Vendredi 16 avril 2032, 17 h 30, M. Sharma, chef de l’unité R&D chez Ferrari, met fin à son séminaire sur la répartition du poids dans les supercars électriques. Gavin, 21 ans, a savouré cette démonstration sur le lestage gradué des automobiles de compétition dans l’amélioration du rapport poids-puissance. Ce n’était pas le cas il y a dix ans car, à l’époque, on utilisait encore une quantité importante de composants en métal. Cela alourdissait naturellement les automobiles. L’évolution de la nanotechnologie dans l’automobile en 2032 est assez aboutie pour arriver à ce qu’un moteur ne pèse que quelques dizaines de kilos. Cette troisième année d’études au MADMAN, Mauritius Automotive Design and MANufacture, est aussi passionnante que les deux premières pour un fan de Formule E comme Gavin. Personne n’aurait imaginé qu’une si petite île aurait pu être un jalon tellement important dans l’histoire de l’automobile moderne. Histoire qui a été une sacrée aventure et une aubaine.

En 2018, l’économie mondiale souffrait déjà de dix ans de crise. Maurice, comme beaucoup d’autres pays, tenait tant bien que mal mais le tourisme ne rapportait vraiment plus rien au pays. Les hôtels remplis à 42 % montraient que le déclin du tourisme n’allait pas s’arrêter. Ce pays avait eu plusieurs modèles économiques dont la canne à sucre, le textile, le BPO et le tourisme qui avaient laissé des traces indélébiles sur la nature et l’environnement. Le jour où les hôtels ont commencé à licencier en masse suivi des demandes d’explications du peuple, le gouvernement en place a dû commencer à prospecter sur d’autres moyens de faire vivre le pays. Cela s’est concrétisé par l’arrivée de l’activité automobile.

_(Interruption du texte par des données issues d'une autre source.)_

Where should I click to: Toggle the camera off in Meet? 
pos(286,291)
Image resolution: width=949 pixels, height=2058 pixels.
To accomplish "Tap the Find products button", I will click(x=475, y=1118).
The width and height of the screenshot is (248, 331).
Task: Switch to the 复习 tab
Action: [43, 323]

Maurice n’avait aucune ressource naturelle à exploiter à grande échelle. Aucune ? Non, le taux d’ensoleillement de 100 % mesuré à l’île Maurice était un atout que personne n’avait pensé à exploiter autrement que par le tourisme. Un conseiller travaillant sur le projet MID, Maurice île durable, avait publié un rapport en 2015 faisant état des possibilités d’exploiter cette ressource à des fins économiques. Le problème était que le projet MID était une telle farce à l’échelle nationale que le rapport avait été mis dans un tiroir et oublié. Ce rapport avait refait surface en 2018 et avait été réétudié. Suite à cela, le gouvernement mauricien s’était donné les moyens pour essayer de concrétiser les propositions de ce rapport. C’était celaa ou la déclaration de faillite inéluctable du pays.

L’idée était de faire du développement durable, le vrai, une arme économique. Il a été difficile de mettre en place des comités de pilotage constitués uniquement de Mauriciens. Il y a eu beaucoup d’échecs. Une bonne partie de la classe politique, qui était en place par lobby ou par « copinage », ne comprenait pas comment elle allait prendre sa part du gâteau sans oublier celle des autres. Taper dans la caisse de l’Etat pour une voiture, une maison, un voyage ou vendre un terrain du gouvernement à un pote pour construire un resto étaient des choses simples. Mais comment voler du développement durable ? Il fallait comprendre ce que c’était et l’argent se faisait réellement rare. Une majorité des anciens politiciens avaient fini par abandonner, et même quitter le pays. Ceux qui sont restés ont participé activement à ce profond changement et en ont récolté les fruits.